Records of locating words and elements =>
— start —
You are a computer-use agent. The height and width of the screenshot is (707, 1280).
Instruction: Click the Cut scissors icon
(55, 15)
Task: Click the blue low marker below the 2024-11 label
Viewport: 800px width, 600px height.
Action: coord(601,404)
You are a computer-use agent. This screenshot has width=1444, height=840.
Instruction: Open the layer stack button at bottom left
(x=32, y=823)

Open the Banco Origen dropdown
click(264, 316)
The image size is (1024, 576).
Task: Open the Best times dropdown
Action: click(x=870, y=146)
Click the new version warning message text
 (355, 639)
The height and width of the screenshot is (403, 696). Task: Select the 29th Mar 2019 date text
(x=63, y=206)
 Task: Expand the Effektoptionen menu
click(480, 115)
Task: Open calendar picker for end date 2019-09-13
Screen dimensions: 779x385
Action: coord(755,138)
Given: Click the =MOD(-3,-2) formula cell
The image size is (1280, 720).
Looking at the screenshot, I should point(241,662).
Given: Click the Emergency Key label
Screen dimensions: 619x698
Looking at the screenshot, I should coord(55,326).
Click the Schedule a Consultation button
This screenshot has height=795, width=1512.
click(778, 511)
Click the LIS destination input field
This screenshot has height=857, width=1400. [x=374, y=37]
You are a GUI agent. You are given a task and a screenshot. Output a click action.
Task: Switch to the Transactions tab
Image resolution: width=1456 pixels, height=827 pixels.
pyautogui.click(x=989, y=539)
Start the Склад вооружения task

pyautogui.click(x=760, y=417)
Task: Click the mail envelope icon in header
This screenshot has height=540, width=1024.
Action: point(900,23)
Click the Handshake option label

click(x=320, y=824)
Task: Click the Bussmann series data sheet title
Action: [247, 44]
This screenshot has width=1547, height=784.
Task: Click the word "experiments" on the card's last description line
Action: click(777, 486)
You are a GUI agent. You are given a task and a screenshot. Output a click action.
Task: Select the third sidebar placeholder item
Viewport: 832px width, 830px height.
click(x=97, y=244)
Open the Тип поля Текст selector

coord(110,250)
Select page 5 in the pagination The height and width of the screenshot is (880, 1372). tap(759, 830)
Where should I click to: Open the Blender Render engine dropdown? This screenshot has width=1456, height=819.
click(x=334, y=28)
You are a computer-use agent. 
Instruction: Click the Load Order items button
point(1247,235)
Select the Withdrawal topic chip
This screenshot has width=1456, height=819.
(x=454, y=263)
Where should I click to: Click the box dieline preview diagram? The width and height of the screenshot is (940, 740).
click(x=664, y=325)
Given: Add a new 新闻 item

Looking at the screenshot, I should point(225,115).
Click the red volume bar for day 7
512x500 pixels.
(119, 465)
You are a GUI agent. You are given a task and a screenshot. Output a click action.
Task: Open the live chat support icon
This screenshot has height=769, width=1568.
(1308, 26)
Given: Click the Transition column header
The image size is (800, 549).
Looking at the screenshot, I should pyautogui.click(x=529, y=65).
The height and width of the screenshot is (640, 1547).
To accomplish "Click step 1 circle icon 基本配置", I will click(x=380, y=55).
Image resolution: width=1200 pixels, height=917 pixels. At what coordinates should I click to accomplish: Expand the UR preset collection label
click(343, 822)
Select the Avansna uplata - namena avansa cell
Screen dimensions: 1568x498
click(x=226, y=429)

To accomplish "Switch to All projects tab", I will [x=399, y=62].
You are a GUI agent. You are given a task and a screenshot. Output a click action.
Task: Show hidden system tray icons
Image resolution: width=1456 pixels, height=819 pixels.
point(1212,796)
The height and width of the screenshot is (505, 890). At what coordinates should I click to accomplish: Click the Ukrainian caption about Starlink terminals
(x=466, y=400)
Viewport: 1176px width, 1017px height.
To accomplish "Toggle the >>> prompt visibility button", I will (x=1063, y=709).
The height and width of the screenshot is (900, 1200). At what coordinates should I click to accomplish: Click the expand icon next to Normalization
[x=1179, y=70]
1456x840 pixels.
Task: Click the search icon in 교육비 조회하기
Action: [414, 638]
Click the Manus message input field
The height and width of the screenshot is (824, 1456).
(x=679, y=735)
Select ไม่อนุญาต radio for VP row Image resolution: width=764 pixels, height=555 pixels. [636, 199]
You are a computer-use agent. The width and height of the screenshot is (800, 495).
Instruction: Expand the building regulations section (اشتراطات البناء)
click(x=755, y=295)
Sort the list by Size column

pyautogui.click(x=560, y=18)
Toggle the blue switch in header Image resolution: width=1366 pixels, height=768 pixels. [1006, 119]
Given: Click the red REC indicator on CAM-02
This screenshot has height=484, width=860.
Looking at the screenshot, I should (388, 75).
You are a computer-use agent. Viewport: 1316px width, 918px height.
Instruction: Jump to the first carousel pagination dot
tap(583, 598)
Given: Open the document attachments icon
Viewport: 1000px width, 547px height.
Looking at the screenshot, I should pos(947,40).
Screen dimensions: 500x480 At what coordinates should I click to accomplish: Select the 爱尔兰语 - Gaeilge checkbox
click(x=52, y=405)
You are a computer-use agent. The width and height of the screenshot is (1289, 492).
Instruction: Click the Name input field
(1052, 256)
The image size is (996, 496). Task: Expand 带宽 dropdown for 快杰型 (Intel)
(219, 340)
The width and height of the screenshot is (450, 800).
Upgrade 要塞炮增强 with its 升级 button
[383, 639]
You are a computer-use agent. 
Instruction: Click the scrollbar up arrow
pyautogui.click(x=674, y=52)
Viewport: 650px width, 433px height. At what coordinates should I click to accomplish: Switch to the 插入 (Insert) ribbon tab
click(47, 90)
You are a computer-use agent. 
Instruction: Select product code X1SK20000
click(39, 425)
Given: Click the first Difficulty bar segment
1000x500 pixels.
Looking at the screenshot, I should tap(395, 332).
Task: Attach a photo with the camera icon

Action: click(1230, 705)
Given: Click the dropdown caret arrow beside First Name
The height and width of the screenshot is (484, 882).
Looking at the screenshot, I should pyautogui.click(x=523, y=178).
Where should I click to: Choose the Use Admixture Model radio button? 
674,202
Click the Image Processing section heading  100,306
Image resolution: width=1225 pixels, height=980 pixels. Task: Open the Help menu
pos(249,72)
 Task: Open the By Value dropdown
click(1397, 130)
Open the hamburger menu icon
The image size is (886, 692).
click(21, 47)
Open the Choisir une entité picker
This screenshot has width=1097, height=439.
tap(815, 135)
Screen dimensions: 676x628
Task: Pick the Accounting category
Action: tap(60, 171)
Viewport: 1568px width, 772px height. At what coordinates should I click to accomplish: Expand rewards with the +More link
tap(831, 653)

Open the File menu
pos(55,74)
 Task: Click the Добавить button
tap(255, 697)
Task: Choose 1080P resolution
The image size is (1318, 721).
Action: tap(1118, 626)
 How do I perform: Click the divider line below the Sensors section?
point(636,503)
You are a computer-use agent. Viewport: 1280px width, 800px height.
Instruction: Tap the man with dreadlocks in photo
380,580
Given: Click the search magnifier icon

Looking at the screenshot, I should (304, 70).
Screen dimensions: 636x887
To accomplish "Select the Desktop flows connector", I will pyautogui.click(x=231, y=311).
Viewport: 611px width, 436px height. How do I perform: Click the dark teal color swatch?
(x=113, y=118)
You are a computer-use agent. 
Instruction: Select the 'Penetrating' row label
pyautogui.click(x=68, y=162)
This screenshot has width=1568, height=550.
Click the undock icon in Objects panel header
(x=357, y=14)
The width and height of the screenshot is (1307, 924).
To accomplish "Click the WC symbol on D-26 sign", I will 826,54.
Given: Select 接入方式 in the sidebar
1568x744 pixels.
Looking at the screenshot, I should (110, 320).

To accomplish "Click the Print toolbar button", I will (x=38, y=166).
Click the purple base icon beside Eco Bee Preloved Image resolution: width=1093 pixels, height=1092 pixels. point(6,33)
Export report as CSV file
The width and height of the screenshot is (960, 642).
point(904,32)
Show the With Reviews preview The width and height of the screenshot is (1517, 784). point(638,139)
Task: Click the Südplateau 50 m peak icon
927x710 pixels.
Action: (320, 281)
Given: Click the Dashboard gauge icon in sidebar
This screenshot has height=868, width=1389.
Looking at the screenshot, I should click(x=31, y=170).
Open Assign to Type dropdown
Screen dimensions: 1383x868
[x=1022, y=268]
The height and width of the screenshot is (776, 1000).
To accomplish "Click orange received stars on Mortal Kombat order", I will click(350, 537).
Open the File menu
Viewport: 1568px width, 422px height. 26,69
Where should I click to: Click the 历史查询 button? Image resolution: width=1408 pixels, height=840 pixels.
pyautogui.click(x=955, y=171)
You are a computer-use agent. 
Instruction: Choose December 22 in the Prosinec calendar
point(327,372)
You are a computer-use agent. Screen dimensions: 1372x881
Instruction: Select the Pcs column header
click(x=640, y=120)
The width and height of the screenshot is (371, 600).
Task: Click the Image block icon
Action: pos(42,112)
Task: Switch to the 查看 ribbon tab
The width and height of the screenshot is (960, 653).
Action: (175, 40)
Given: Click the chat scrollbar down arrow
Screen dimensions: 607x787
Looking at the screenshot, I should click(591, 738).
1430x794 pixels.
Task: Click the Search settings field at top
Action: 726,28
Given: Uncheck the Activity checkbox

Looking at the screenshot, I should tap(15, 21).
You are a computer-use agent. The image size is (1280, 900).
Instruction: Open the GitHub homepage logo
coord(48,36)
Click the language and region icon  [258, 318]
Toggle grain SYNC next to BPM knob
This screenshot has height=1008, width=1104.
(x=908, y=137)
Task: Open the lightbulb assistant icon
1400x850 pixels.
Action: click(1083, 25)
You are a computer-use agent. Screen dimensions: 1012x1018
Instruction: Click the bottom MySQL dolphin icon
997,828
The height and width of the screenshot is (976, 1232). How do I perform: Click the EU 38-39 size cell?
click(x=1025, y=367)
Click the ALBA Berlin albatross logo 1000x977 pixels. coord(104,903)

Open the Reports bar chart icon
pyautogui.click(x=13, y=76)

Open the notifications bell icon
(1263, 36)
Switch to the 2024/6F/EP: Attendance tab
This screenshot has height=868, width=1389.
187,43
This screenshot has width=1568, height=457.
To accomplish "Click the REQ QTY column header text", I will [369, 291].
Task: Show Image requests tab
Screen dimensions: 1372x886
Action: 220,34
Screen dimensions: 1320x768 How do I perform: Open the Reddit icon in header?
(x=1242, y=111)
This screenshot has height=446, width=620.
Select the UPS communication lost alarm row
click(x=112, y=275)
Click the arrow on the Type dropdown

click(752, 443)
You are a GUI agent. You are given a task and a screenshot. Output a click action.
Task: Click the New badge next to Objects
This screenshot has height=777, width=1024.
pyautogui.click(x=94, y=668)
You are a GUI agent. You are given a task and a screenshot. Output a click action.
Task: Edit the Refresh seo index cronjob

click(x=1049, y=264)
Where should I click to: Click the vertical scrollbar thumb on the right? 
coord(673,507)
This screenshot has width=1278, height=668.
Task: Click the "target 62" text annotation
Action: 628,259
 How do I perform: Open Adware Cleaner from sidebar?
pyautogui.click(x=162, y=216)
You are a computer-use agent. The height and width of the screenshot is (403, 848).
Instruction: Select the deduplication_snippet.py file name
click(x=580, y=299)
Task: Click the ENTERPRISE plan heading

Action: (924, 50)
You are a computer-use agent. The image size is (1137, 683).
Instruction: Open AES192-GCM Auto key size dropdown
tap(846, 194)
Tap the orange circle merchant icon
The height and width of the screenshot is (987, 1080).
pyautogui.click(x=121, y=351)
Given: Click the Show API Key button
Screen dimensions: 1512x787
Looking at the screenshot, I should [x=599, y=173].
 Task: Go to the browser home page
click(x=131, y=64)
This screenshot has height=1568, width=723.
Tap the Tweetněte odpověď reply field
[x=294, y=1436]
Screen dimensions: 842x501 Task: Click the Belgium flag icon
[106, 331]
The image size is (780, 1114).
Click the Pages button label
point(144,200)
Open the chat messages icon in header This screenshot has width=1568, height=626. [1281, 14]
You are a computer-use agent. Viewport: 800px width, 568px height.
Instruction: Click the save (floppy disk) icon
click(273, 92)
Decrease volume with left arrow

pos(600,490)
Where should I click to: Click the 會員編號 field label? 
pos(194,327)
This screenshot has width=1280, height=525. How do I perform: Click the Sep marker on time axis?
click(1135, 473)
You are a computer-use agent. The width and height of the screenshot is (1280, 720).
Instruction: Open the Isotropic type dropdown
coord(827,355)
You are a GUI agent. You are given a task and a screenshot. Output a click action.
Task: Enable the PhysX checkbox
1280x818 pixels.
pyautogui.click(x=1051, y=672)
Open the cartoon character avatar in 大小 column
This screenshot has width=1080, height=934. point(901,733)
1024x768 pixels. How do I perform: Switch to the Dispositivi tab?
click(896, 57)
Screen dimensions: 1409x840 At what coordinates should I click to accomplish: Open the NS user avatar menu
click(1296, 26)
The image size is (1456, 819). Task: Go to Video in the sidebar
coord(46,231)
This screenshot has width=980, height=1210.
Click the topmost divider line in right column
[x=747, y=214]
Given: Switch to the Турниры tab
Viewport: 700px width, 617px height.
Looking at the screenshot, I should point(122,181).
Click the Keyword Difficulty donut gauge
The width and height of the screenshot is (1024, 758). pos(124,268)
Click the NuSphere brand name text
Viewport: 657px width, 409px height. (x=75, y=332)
— end —
Prompt => Copy out the records word for word, starting at the line containing "Given: Click the red REC indicator on CAM-02" and ending at the line containing "click(x=52, y=405)".

Task output =>
Given: Click the red REC indicator on CAM-02
This screenshot has height=484, width=860.
Looking at the screenshot, I should (388, 75).
You are a computer-use agent. Viewport: 1316px width, 918px height.
Instruction: Jump to the first carousel pagination dot
tap(583, 598)
Given: Open the document attachments icon
Viewport: 1000px width, 547px height.
Looking at the screenshot, I should pos(947,40).
Screen dimensions: 500x480 At what coordinates should I click to accomplish: Select the 爱尔兰语 - Gaeilge checkbox
click(x=52, y=405)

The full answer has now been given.